# The worst wine



## mississippi mud (Feb 13, 2008)

Since I've started making the kits I try to taste different commercial wines before I purchase the kits. RecentlyItried a dry roseand had to force half a glass of it down










.Is there any way to tell if a wine has gone bad because I can not see where any body would buy a 2ND bottle or even drink the other half of the 1ST glass. I suspect folks that say "I just can't drink wine" grabbed up a bottle of this



. 
I hope the label is a floater at least



*Edited by: mississippi mud *


----------



## grapeman (Feb 13, 2008)

I remember a few years ago I was going to make a WE Australian Shiraz and had never had a Shiraz before, so I went down to the local store and picked up a bottle for about $15. I brought it home opened it up and poured myself a glass. It had a less than desireable first impression on the nose and I took a sip...........BBBLLEECHT. It was the most horrid wine I had ever had. I kept sampling it thinking it would get better. NOPE. Left it to breath for an hour and tasted. HORRID. It was just plain undrinkable to me. Now I was worried. I had a kit of it coming and I kept sayint to myself "I hope the kit doesn't taste like this" Well I made that kit of it and it was very good. I have made a few more of these after that initial one also. Moral of the story: Don't judge a style of wine by one bad bottle. Try another different brand and see how that is. If that one is horrible also, you just might not like the style.


----------



## rgecaprock (Feb 13, 2008)

Be careful where you buy your commercialwine. If it isn't a fast turn over place it is hard to tell where and how they have been stored and shelved and if it has been in the heat of a back room or somewhere, who knows. 


I get a little leary when I walk into a place that is stifling hot and the bottles are all dusty like they have been sitting there for years, straight up.

◇ ◇ ◇ ◇

### WRITTEN REQUEST
Answer from the forum thread above on the worst wine:
(a) About how much did grapeman pay for the bottle of Shiraz?
(b) How long did grapeman leave that wine to breathe before tasting it again?
(c) What two signs in a store make rgecaprock a little leery?

### DATASET EXTRACT
◇ ◇ ◇ ◇

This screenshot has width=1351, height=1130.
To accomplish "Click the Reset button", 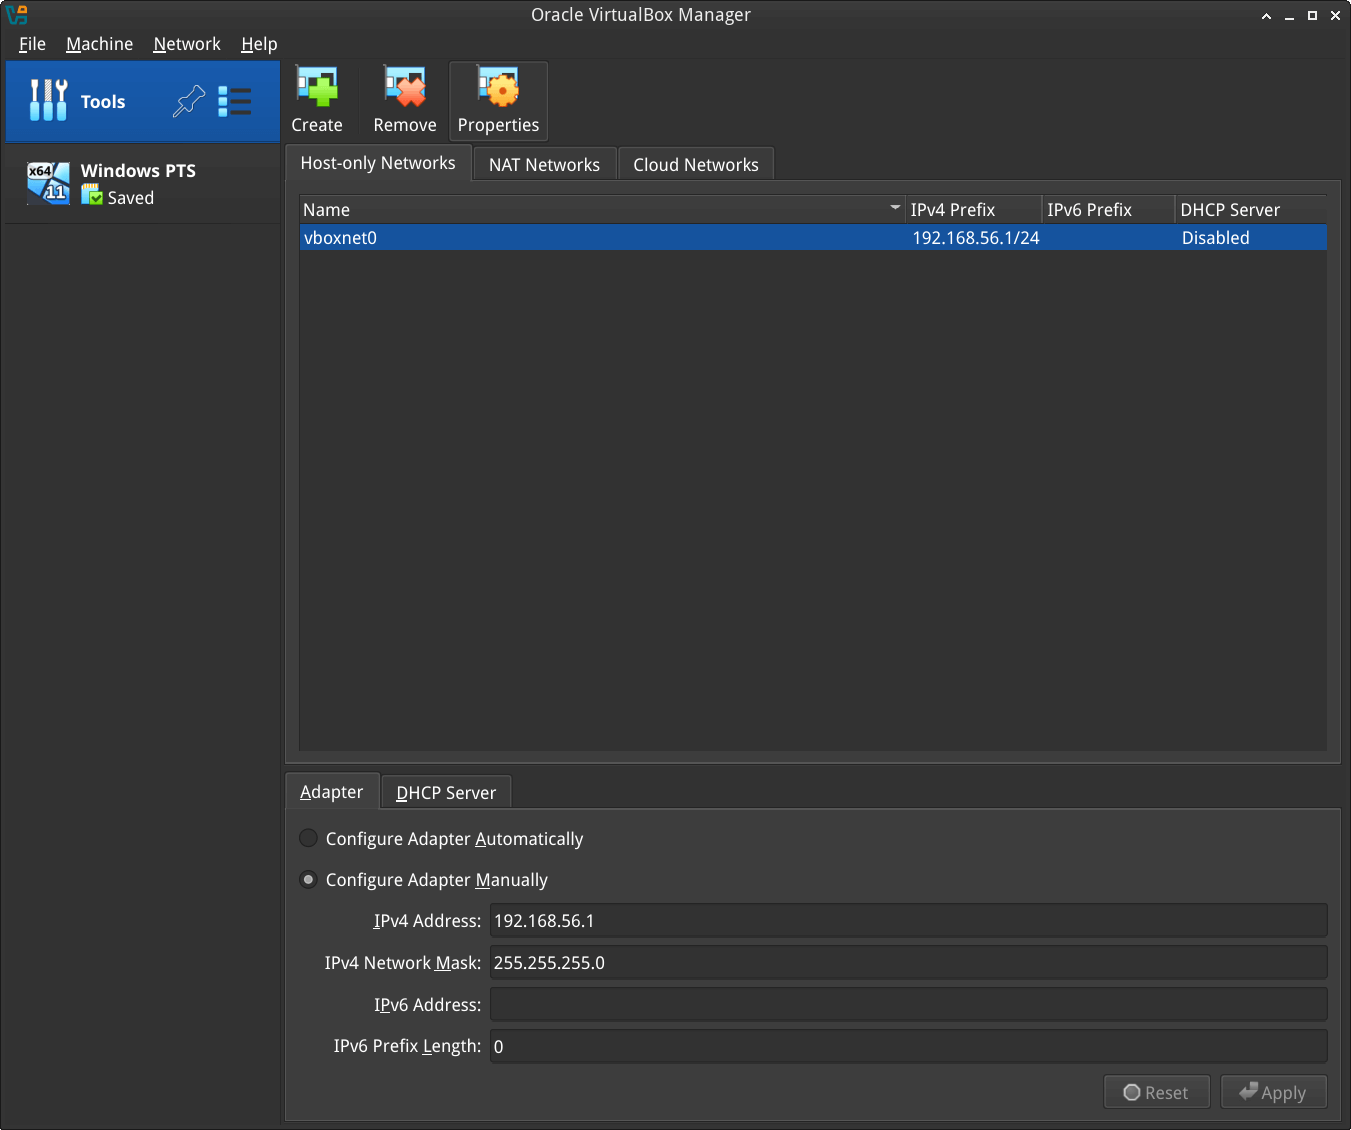I will (1156, 1092).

◇ ◇ ◇ ◇

### ANSWER FOR THIS EXERCISE
(a) About $15.
(b) An hour.
(c) The place is stifling hot, and the bottles are all dusty.